══ TASK INPUTS

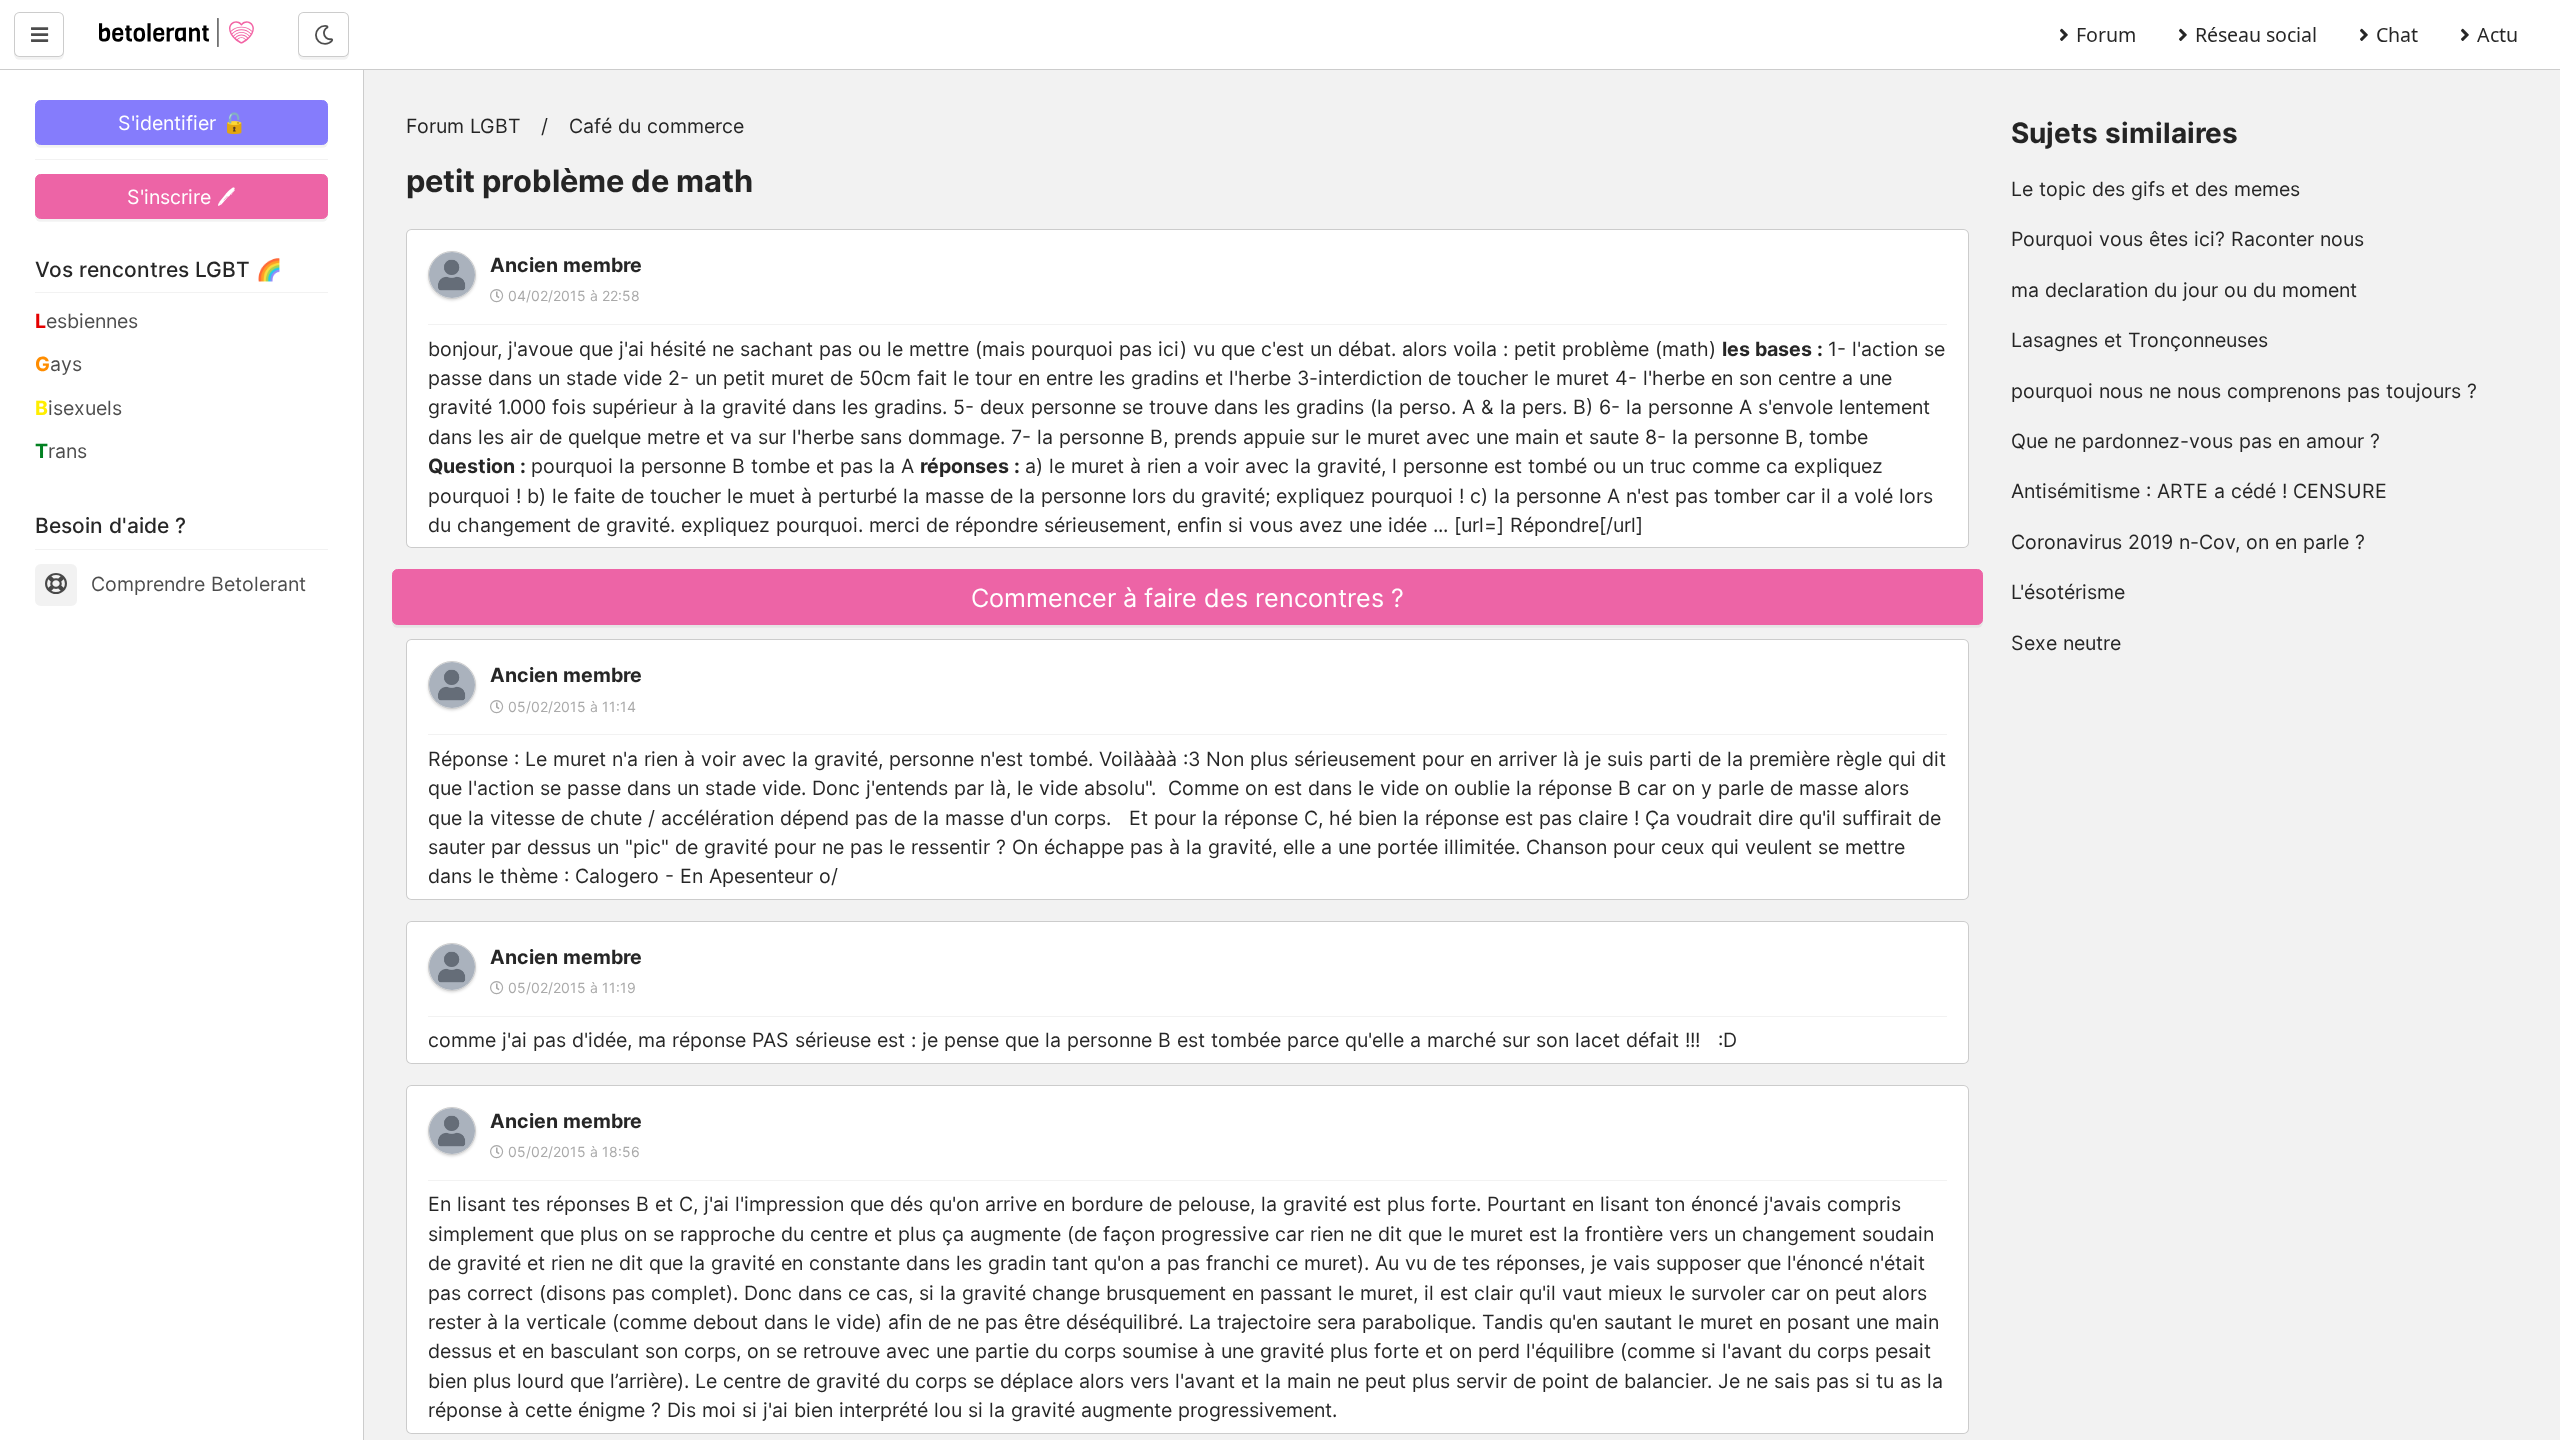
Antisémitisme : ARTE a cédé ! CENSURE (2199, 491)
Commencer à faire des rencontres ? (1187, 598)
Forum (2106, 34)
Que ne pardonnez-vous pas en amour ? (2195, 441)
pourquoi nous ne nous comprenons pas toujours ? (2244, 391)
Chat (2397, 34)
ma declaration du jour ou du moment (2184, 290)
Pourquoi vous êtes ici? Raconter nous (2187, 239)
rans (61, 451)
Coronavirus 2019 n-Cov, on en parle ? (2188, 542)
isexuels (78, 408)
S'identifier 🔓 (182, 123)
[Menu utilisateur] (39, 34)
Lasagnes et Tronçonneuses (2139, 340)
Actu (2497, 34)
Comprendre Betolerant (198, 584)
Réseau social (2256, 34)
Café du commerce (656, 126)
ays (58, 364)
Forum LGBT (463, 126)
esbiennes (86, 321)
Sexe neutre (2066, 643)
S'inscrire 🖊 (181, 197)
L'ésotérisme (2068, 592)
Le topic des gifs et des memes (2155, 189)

════

Start at the line with "ays (58, 364)". Give that line and every line after it again, word for word, through the last line above.

ays (58, 364)
Forum LGBT (463, 126)
esbiennes (86, 321)
Sexe neutre (2066, 643)
S'inscrire 🖊 (181, 197)
L'ésotérisme (2068, 592)
Le topic des gifs et des memes (2155, 189)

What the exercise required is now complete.